TNs: Mostly white Burgundies

MOSTLY WHITE BURGUNDIES - (9/1/2022)

  • 2007 Billecart-Salmon Champagne Cuvée Nicolas-François Billecart - France, Champagne
    A house profile through and through. High dosage with rather coarse and aggressive bubbles at the start, lots of brioche going on. Got a lot better with air but this wasn’t anywhere near the quality of the 2000 tried last year.
  • 2012 Domaine Pattes Loup Chablis 1er Cru Butteaux - France, Burgundy, Chablis, Chablis 1er Cru
    Absolutely adore this producer, some wines just have that magic. Perfectly poised wine with a lovely balance between green and yellow fruit, an incredible acidity and precision to the wine.
  • 2017 Francois Carillon Puligny-Montrachet 1er Cru Les Champs-Gain - France, Burgundy, Côte de Beaune, Puligny-Montrachet 1er Cru
    Presented itself as a classic Puligny, the only wine that I was pretty confident about. Thought it was a good producer but bad vintage, got the order wrong but the 2017 vintage really suited this producer’s style which I am usually not a fan of. Needed time to open up but an excellent showing of linear and driven citrus fruits without excess weight.
  • 2018 Louis Latour Puligny-Montrachet - France, Burgundy, Côte de Beaune, Puligny-Montrachet
    Out of balance, a weird mix of overripe but green fruits.
  • 2010 Louis Jadot Puligny-Montrachet 1er Cru La Garenne - France, Burgundy, Côte de Beaune, Puligny-Montrachet 1er Cru
    Before Jadot switched to DIAM. On the verge of becoming premoxed with the fruit losing its freshness, heavier style of white Burg with high oak use and riper fruit that made me think Meursault.
  • 2008 Domaine Amiot Guy et Fils Chassagne-Montrachet 1er Cru Les Vergers - France, Burgundy, Côte de Beaune, Chassagne-Montrachet 1er Cru
    Presented itself remarkably similarly to the 03 Boillot Chevy that I had a few days ago. Almost golden in colour, it had a lovely perfumed nose with lots of weight to the wine that made me think a grand cru.

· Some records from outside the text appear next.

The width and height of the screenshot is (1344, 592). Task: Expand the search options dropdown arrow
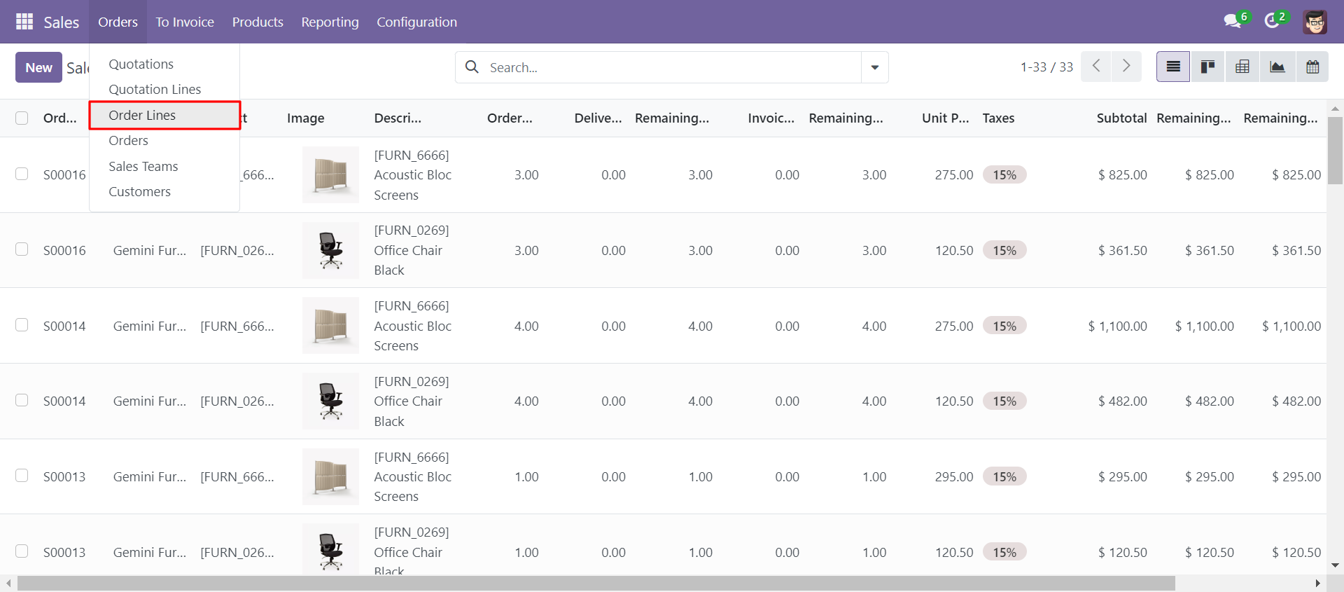click(x=875, y=67)
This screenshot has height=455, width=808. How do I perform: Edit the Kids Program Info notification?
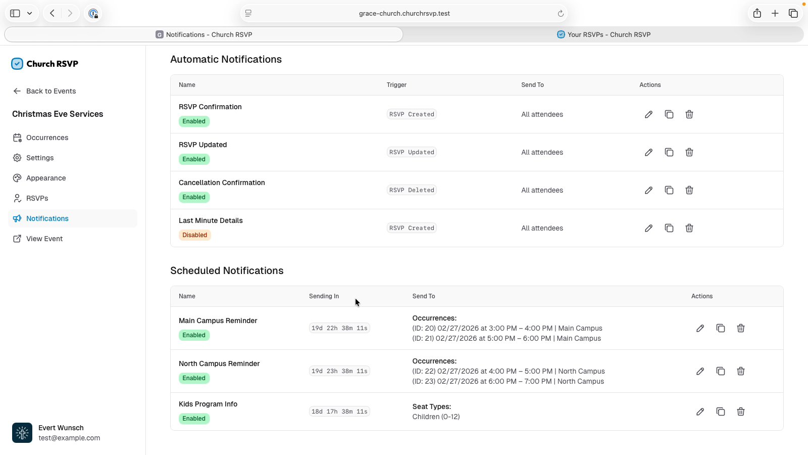click(700, 412)
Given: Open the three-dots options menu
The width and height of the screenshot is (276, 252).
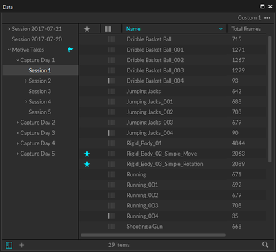Looking at the screenshot, I should coord(267,18).
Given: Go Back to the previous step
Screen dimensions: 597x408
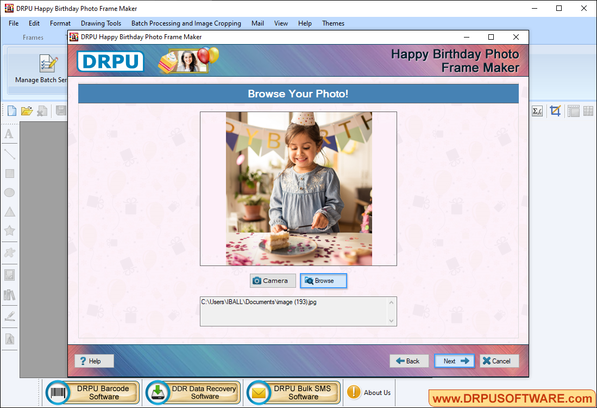Looking at the screenshot, I should 409,361.
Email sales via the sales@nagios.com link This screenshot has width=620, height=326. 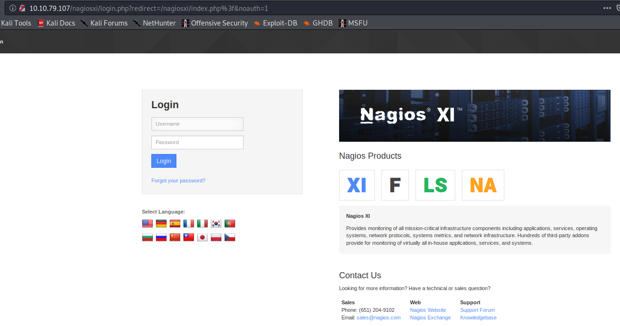(x=378, y=317)
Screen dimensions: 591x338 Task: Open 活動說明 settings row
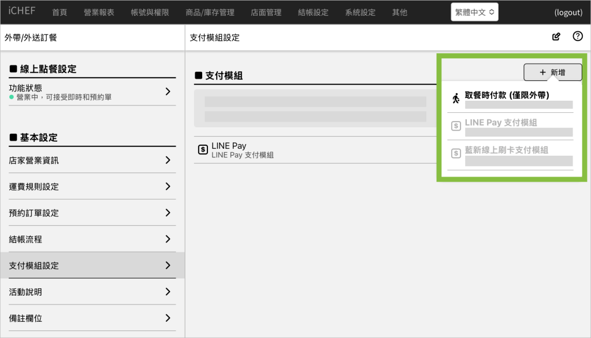point(92,292)

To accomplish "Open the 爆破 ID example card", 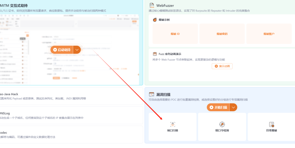I will (x=175, y=34).
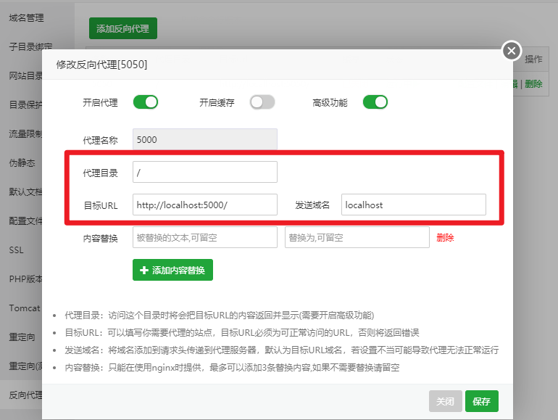
Task: Click the 被替换的文本 input field
Action: (204, 237)
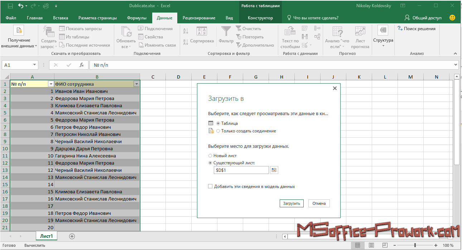Click the zoom slider in the status bar
The height and width of the screenshot is (250, 462).
click(x=415, y=245)
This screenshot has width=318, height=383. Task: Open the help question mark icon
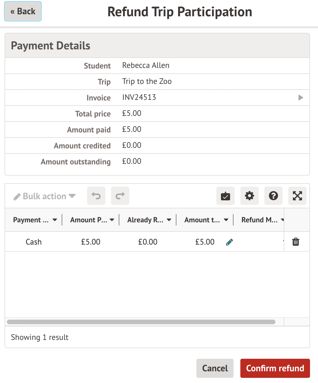pos(273,196)
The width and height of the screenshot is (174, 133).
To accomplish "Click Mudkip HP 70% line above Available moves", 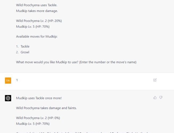I will click(33, 27).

At a stage where the honey is beginning to set in, not my preferred style or stage of development for white Burgundy but impressive nonetheless.
  • 1999 Chateau Musar - Lebanon, Bekaa Valley
    When Musar is on, it is such a singular wine. Luckily, the wine gods smiled on us as this was a spectacular bottle. The VA was restrained to give it such an elegant nose that was peppered with some earthiness. Everything in balance on the palate, glorious red fruit with very high acidity. I didn’t think it was a Musar because it didn’t evolve in the glass much, but stayed at a consistently high plateau throughout. Great stuff.

  • 2007 Franz Hirtzberger Riesling Smaragd Singerriedel - Austria, Niederösterreich, Wachau (8/1/2022)
    Disappointing for its pedigree. It had the concentration but the fruit lacked the power and intensity of the 2018 that I loved so much last year. Some honeyed notes, fruit was a little muddled. Surprisingly was a more balanced on the second day. A seasoned Austrian Riesling drinker mentioned that Austrian Rieslings might not be as long-lived as German ones.
  • 2014 Domaine des Roches Neuves Saumur-Champigny Les Mémoires - France, Loire Valley, Anjou-Saumur, Saumur-Champigny (7/1/2022)
    Glossy dark fruit and impressively built, bore more resemblance to a Burgundy in a warm vintage. Well-made but lacked a little soul for me, finish was a little short.